Ora sono a Singapore, nell'aeroporto. Mi aspettano 15 ore di attesa per il prossimo volo. Abbiamo prenotato il tour con il bus in giro per la città, sarà bello.
Singapore.

Sono passate 13 ore e non ce la faccio proprio più. Il tour a Singapore è stato bellissimo. Fino a quando non scendevamo dal bus: c'erano almeno 45 gradi e un'umidità che la metà basta. Così sono scesa una volta nel centro centro e poi le altre volte sono rimasta in bus con l'aria condizionata.
Singapore.

Ad un certo punto ci siamo addormentati tutti per terra in aeroporto dato che non c'erano le poltrone, la scena non era una delle migliori.
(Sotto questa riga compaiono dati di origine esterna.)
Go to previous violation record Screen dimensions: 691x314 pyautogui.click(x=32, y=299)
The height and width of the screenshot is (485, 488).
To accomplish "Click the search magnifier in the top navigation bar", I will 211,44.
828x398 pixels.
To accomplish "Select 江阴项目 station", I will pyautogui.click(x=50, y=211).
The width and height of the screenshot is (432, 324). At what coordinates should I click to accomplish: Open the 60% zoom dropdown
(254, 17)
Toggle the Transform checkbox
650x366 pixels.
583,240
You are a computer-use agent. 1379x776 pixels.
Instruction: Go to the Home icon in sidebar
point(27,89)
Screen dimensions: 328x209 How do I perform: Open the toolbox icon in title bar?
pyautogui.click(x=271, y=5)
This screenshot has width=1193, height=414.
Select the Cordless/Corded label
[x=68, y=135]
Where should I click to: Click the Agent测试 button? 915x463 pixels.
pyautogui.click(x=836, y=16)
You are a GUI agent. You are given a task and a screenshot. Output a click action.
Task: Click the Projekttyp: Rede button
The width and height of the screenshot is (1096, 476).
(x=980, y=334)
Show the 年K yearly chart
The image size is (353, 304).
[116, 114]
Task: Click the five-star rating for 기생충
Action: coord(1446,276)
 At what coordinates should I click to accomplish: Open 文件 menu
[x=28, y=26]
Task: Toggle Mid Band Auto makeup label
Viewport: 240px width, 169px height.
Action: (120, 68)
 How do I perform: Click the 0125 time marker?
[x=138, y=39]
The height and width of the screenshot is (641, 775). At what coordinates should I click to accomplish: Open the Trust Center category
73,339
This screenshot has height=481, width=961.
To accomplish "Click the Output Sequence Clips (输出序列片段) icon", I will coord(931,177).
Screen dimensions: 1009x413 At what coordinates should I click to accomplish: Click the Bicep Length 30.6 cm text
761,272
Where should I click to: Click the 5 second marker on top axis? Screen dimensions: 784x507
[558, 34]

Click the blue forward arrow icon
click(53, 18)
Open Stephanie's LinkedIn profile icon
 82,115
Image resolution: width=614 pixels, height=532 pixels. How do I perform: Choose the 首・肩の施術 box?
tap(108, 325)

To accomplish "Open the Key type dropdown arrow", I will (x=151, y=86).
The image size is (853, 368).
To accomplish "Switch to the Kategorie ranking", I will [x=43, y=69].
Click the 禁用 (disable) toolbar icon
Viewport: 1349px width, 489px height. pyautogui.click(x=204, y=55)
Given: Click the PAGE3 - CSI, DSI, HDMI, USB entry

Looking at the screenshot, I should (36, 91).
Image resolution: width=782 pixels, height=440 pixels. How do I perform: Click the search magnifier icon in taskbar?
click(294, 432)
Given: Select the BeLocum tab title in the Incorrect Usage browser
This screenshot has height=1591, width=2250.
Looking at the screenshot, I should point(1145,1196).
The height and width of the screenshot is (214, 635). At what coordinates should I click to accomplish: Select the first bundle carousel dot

Ma la cosa divertente è che ci siamo alzati 20 minuti prima della chiusura del gate che era dall'altra parte dell'aeroporto (abbiamo preso il treno per raggiungerlo). Forse divertente no, ma carino. Adrenalina a mille.

Sono in aereo per Sydney! Finalmente l'ultimo volo..durerà "solo" 10 ore questa volta. Ne è passata solo una per ora, ma penso che adesso dormirò..così non sarò tanto rincoglionita all'arrivo.

Sono sdraiata sul letto di camera mia a Normanhurst, ad una 20ina di minuti dal centro di Sydney. E mentre J., il fratello, suona al piano uno dei miei pezzi preferiti io scrivo. Oggi ho fatto un giro con la mia mamma ospitante e la sorella (sono venute loro a prendermi in aeroporto), mi sono comprata la sim e ho conosciuto i nonni. Hanno una casa bellissima. E un cane stupendo, uguale a quello che avevo io. Ora riposo un po'. Non dormo da 42 ore. 
Una bellissima farfalla nel parco delle farfalle all'aeroporto di Singapore.
Bella l'Australia, comunque. E' tutto diverso, guidano diverso, parlano diversamente (ovviamente), si comportano diversamente. Faccio fatica a capire ogni cosa che dicono, ma ce la farò. Andrà tutto bene.